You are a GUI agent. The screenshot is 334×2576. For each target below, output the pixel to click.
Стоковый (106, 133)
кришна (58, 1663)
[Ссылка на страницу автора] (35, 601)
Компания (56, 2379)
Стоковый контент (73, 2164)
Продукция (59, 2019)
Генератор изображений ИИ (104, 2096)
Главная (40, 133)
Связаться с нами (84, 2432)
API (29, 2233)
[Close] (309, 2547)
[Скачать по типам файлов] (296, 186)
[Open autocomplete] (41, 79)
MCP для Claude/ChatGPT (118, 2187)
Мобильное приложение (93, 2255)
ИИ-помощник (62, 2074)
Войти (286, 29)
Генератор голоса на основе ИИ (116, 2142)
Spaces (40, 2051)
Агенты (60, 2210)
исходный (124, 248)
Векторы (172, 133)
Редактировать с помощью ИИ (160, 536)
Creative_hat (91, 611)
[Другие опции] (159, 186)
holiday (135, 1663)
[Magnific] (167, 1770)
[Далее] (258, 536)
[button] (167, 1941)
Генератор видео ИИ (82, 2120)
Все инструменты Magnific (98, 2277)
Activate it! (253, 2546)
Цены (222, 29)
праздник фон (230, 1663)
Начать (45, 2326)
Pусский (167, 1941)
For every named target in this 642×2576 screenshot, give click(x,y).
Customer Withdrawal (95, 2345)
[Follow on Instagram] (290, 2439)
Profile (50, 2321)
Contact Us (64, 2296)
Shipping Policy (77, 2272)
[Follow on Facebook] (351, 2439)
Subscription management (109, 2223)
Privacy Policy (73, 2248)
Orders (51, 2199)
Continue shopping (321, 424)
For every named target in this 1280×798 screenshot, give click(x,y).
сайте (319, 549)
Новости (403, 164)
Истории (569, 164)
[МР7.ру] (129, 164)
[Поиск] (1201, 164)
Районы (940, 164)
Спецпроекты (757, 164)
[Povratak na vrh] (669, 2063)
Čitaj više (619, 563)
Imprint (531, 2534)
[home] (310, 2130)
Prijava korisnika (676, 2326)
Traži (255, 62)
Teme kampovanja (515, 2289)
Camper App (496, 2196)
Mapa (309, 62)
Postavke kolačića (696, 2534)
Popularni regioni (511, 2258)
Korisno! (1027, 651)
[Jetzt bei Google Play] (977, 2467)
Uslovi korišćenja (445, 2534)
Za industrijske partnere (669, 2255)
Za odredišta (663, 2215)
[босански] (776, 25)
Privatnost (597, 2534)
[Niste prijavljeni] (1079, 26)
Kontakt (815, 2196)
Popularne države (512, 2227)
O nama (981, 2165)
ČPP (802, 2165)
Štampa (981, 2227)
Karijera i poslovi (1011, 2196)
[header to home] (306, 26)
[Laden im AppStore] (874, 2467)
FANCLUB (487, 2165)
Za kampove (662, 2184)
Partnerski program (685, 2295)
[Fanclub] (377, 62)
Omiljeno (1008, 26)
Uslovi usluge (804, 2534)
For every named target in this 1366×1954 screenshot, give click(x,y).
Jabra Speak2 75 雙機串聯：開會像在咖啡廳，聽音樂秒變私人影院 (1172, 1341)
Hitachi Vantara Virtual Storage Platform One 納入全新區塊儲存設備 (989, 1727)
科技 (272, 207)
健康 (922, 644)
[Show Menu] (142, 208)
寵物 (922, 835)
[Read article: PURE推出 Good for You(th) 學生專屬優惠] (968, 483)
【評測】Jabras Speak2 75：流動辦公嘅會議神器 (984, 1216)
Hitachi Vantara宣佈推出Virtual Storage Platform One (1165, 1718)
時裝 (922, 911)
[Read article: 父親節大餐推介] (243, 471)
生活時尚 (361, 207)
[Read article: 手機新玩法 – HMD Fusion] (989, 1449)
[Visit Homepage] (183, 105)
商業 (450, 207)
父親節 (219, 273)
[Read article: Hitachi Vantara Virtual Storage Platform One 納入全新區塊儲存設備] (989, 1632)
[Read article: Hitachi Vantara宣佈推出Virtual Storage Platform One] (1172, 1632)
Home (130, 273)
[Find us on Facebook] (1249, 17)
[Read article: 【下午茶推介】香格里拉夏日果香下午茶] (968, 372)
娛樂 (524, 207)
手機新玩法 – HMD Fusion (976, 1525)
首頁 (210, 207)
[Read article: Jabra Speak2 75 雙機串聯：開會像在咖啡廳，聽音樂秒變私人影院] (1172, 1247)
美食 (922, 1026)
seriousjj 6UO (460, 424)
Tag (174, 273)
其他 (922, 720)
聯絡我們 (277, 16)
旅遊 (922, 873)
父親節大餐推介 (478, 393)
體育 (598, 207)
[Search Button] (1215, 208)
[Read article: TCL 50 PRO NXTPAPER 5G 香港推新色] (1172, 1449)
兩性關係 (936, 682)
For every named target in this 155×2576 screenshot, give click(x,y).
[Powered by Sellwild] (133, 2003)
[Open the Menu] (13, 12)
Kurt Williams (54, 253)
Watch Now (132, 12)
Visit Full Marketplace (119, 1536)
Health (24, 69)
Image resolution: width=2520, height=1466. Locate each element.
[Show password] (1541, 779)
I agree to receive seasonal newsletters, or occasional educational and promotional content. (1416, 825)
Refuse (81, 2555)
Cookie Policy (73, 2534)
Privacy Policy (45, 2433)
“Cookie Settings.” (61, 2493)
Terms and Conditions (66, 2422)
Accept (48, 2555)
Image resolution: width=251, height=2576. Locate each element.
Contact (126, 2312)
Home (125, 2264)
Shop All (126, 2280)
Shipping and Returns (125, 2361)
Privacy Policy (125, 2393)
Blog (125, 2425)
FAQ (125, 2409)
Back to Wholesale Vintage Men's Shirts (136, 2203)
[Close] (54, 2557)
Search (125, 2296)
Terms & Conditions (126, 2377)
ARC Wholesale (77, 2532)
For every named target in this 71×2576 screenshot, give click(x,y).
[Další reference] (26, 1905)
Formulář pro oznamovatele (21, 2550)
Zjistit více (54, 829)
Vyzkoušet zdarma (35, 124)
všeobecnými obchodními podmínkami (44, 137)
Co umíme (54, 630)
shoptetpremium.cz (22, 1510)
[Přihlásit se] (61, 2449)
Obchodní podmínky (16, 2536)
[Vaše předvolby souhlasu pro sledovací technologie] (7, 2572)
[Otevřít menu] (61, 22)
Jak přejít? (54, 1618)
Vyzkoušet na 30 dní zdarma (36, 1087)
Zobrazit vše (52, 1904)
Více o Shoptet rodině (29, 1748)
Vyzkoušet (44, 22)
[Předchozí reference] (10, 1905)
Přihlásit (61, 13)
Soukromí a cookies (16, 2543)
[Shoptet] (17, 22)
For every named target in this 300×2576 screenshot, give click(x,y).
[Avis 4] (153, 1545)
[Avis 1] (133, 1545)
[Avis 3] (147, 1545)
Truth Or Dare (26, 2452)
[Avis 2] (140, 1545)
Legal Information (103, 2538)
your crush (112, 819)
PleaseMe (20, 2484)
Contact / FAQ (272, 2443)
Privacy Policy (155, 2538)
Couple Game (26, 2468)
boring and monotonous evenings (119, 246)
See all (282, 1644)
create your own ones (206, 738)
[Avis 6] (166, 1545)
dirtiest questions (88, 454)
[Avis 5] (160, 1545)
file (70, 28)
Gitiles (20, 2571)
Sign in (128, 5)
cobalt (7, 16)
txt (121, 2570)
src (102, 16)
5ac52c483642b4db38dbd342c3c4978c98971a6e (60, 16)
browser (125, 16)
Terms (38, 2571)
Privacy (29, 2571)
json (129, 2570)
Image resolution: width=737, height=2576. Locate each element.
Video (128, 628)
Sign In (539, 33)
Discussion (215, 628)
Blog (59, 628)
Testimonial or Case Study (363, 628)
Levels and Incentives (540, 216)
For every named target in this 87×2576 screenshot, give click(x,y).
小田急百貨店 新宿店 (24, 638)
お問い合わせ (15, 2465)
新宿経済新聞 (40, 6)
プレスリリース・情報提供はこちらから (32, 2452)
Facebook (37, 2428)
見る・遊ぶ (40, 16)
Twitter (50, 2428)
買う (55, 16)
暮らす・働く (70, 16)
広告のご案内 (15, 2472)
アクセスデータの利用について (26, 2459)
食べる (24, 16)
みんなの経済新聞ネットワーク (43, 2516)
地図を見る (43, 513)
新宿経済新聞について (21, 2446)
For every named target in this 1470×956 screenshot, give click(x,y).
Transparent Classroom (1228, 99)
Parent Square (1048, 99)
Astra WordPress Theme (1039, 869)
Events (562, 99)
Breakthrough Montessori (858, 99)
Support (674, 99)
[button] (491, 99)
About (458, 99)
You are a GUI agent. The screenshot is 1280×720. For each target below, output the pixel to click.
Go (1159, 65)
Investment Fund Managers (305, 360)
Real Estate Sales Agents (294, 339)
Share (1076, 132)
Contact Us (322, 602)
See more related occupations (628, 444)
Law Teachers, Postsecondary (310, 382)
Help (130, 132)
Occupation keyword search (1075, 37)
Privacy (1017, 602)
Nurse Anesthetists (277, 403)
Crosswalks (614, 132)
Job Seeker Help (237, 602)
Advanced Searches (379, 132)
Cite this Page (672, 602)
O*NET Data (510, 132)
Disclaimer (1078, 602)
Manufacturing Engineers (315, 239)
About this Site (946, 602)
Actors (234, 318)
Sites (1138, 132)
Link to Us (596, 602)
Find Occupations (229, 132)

################

◆ **Exercise requirements**
Please give an exact copy of the entries above, from the line with "5ac52c483642b4db38dbd342c3c4978c98971a6e (60, 16)" down to the line with "食べる (24, 16)", inclusive, and nothing else.

◆ **Reply**
5ac52c483642b4db38dbd342c3c4978c98971a6e (60, 16)
browser (125, 16)
Terms (38, 2571)
Privacy (29, 2571)
json (129, 2570)
Image resolution: width=737, height=2576. Locate each element.
Video (128, 628)
Sign In (539, 33)
Discussion (215, 628)
Blog (59, 628)
Testimonial or Case Study (363, 628)
Levels and Incentives (540, 216)
For every named target in this 87×2576 screenshot, give click(x,y).
小田急百貨店 新宿店 (24, 638)
お問い合わせ (15, 2465)
新宿経済新聞 (40, 6)
プレスリリース・情報提供はこちらから (32, 2452)
Facebook (37, 2428)
見る・遊ぶ (40, 16)
Twitter (50, 2428)
買う (55, 16)
暮らす・働く (70, 16)
広告のご案内 (15, 2472)
アクセスデータの利用について (26, 2459)
食べる (24, 16)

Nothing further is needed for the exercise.